> [Data extracted from a collection]
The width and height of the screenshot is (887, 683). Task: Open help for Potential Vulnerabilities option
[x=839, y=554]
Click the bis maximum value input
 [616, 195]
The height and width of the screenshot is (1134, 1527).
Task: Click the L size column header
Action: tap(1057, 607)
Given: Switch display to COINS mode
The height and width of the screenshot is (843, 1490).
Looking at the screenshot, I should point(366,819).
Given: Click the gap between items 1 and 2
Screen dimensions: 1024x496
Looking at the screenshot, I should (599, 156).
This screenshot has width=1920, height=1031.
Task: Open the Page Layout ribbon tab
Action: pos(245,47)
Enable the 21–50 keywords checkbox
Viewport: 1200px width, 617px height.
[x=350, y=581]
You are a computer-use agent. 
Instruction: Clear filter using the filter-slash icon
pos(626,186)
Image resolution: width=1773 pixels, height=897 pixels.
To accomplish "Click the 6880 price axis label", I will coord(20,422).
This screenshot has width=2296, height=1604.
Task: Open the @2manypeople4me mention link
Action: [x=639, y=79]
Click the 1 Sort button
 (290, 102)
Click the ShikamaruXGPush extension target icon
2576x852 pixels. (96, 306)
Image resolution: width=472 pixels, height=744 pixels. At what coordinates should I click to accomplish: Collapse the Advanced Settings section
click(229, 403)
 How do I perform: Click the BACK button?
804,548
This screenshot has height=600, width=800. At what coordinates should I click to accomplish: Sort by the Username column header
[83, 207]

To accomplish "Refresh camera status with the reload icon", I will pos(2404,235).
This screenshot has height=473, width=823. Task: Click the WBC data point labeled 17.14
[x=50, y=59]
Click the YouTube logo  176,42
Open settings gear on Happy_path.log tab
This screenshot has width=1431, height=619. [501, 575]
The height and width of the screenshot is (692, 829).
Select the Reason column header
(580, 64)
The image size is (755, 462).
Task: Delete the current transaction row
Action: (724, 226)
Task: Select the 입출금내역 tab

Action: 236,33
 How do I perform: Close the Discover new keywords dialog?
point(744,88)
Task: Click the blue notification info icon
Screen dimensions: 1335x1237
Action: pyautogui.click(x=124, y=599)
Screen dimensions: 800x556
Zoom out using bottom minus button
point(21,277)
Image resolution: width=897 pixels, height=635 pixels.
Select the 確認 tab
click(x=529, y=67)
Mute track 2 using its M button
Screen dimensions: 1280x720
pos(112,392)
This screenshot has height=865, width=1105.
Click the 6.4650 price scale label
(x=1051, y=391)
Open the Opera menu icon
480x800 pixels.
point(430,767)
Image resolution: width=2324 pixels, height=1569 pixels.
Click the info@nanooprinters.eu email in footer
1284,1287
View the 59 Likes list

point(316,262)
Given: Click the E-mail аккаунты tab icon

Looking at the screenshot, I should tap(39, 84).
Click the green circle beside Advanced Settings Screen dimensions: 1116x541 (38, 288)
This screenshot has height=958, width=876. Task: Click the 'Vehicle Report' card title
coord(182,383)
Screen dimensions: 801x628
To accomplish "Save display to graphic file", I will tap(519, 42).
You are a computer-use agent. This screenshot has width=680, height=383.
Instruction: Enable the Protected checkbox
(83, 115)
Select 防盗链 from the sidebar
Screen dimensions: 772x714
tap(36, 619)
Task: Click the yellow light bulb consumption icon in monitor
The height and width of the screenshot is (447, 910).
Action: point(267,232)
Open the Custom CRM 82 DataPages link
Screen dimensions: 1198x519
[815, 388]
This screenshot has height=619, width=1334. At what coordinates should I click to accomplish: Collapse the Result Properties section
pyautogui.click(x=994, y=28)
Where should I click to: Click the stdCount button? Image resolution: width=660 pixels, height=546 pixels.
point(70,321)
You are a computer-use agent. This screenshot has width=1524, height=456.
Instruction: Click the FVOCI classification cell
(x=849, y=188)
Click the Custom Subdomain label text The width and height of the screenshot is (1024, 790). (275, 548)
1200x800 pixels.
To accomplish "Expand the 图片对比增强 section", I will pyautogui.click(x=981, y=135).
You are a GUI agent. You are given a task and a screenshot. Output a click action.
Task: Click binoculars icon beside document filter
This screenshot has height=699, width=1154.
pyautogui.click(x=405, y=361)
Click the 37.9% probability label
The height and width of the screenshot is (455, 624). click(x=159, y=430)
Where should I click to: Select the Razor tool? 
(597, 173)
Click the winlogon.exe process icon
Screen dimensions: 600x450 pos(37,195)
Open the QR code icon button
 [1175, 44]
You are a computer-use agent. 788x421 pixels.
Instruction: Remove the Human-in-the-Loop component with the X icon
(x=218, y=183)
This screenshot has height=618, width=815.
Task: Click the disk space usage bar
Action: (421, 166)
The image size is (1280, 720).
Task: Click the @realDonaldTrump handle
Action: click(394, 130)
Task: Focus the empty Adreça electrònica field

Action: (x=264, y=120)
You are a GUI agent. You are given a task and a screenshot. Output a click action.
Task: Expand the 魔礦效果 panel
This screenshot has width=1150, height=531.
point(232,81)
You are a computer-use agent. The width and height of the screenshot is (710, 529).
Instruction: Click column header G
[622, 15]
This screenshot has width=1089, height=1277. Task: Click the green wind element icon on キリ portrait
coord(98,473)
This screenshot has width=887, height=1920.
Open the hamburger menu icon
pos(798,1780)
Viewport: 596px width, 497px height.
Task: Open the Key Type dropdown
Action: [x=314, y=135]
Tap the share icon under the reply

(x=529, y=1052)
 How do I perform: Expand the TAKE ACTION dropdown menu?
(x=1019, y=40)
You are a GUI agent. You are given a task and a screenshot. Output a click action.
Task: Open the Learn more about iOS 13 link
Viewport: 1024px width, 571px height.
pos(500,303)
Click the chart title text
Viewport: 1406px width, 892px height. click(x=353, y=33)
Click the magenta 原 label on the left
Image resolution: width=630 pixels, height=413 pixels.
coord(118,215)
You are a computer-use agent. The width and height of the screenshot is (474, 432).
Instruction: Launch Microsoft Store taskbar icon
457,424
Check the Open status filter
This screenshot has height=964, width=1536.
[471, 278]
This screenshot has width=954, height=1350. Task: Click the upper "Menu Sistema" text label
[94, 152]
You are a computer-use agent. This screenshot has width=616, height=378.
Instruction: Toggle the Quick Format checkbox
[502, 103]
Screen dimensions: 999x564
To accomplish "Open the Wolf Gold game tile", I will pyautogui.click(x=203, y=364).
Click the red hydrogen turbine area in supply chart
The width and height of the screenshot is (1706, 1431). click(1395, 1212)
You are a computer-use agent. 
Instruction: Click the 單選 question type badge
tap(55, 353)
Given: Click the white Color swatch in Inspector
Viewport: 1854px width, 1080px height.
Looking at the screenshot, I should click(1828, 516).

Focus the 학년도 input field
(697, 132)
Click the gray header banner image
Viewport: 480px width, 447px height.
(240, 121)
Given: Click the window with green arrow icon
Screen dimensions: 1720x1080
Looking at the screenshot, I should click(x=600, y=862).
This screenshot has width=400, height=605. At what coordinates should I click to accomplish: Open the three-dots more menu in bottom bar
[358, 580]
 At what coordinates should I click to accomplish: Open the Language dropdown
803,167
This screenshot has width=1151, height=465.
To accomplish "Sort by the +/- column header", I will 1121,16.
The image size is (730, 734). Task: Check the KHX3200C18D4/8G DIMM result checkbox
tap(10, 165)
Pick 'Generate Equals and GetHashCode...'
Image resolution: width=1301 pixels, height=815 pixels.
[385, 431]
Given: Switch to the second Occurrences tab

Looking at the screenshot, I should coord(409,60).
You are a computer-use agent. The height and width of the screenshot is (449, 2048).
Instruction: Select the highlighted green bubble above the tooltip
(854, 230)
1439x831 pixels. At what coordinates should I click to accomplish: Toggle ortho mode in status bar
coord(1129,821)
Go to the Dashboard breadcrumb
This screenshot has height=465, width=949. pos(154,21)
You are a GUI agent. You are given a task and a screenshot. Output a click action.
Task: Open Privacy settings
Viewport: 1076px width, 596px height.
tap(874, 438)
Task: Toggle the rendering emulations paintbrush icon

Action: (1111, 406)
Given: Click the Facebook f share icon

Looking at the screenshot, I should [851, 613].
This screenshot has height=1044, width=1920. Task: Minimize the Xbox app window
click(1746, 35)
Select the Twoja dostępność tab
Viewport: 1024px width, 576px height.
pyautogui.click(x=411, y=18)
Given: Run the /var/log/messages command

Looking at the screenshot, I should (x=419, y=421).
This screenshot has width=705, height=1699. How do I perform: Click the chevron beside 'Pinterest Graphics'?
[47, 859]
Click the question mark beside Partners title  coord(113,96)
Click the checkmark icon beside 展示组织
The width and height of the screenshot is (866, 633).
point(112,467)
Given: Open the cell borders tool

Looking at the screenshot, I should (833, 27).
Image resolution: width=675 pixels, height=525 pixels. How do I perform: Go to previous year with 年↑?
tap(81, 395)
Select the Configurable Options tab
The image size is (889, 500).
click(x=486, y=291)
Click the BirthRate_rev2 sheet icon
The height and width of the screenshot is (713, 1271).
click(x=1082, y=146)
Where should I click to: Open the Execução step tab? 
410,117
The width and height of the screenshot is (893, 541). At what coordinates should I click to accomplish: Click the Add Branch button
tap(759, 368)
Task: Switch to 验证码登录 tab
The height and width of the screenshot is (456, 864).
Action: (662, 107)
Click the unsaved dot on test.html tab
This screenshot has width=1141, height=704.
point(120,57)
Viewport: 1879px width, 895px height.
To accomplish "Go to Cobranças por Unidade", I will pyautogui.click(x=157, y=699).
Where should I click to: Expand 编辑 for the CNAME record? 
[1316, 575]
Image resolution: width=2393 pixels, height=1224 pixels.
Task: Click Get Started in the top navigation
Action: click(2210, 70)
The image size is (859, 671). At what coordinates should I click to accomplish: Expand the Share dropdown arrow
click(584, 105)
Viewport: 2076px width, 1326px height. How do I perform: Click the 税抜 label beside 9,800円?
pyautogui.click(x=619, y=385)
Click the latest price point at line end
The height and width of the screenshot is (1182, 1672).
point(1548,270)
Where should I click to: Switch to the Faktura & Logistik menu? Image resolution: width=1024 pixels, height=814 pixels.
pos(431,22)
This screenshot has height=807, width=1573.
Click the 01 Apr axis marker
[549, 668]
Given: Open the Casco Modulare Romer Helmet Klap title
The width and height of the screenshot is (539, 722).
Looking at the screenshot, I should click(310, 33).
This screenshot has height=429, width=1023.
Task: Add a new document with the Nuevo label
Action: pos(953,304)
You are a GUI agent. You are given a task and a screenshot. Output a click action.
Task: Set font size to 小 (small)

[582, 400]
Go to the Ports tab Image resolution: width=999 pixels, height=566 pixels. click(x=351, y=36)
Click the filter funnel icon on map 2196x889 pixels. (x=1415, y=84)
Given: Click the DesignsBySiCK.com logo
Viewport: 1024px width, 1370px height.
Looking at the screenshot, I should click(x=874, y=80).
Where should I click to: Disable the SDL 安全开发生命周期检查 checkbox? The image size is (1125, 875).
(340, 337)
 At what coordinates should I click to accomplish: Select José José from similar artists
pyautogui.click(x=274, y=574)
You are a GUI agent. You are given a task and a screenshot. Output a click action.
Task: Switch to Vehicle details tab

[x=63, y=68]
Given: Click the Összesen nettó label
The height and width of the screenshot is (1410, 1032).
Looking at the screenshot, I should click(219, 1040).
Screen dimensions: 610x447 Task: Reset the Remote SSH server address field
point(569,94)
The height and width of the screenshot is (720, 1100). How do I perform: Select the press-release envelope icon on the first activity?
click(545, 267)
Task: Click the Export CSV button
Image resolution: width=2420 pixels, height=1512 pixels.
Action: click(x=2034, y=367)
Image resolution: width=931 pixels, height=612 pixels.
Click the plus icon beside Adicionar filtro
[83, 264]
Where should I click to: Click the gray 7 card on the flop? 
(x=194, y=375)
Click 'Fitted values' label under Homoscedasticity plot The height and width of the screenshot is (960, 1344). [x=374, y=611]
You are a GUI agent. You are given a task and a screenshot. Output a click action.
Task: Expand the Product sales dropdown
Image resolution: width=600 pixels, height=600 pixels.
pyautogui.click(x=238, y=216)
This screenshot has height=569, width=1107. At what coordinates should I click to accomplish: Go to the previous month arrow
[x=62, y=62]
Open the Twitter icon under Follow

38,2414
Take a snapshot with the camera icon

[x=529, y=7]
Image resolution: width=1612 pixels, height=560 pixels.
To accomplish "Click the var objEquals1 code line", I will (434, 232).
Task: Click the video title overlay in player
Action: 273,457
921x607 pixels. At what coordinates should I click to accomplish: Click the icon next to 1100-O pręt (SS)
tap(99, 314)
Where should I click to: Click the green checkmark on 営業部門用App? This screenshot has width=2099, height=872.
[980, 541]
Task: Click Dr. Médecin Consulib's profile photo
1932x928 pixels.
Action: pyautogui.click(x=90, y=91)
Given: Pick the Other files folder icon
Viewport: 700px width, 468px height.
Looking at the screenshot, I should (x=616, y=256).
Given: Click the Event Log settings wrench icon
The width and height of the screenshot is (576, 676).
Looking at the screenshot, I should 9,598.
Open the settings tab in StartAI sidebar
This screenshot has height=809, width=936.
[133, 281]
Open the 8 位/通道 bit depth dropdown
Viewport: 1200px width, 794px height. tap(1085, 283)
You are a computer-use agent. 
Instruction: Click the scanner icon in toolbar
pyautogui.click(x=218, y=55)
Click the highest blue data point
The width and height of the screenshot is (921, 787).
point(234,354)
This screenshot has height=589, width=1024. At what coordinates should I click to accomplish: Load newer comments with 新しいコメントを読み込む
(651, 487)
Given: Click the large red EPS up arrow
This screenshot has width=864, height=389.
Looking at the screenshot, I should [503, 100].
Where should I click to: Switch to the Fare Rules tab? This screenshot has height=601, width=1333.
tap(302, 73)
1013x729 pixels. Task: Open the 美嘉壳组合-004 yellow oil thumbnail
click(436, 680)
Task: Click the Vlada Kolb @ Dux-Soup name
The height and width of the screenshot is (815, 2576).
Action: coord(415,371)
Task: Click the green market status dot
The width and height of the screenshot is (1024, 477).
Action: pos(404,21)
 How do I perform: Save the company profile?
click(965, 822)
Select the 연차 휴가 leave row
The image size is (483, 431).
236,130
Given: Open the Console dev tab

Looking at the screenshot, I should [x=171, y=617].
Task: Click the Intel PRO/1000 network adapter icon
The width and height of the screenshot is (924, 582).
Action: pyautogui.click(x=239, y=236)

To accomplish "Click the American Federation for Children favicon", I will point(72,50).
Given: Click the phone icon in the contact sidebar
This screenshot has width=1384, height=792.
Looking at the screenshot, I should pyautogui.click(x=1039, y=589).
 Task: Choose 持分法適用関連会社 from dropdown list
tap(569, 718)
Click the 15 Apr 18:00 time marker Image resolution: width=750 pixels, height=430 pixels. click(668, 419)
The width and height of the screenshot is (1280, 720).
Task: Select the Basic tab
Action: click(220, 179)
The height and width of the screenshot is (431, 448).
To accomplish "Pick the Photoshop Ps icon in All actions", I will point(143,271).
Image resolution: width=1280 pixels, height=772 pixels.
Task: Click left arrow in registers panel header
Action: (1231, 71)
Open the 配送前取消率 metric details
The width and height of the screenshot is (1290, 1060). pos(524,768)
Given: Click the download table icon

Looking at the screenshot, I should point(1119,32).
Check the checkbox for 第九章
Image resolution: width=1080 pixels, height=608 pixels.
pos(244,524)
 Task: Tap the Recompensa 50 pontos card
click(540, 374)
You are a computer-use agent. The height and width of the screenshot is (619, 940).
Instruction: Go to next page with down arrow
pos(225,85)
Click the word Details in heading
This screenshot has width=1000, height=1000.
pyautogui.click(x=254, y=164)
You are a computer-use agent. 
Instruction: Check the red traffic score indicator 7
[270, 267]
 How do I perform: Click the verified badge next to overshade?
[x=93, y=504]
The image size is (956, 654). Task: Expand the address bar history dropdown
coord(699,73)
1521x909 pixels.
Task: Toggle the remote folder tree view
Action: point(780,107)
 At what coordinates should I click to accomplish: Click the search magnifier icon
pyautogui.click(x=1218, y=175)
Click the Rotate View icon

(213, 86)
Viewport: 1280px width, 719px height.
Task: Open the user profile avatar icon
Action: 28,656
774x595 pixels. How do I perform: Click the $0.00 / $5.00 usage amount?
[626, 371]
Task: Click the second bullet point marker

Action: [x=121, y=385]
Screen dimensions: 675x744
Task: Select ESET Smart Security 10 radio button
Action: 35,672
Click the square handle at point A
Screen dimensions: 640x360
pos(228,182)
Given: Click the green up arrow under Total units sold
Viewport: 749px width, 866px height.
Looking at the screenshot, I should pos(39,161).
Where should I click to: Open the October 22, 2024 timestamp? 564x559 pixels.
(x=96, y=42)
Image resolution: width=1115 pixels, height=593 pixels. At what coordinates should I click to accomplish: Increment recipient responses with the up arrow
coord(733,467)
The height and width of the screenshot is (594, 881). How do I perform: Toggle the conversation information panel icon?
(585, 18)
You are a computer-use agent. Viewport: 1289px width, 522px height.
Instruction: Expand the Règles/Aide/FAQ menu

> [Problem]
Scan the entries above and copy each line where "display" occurs.

> [Task result]
Given: Switch display to COINS mode
To accomplish "Save display to graphic file", I will tap(519, 42).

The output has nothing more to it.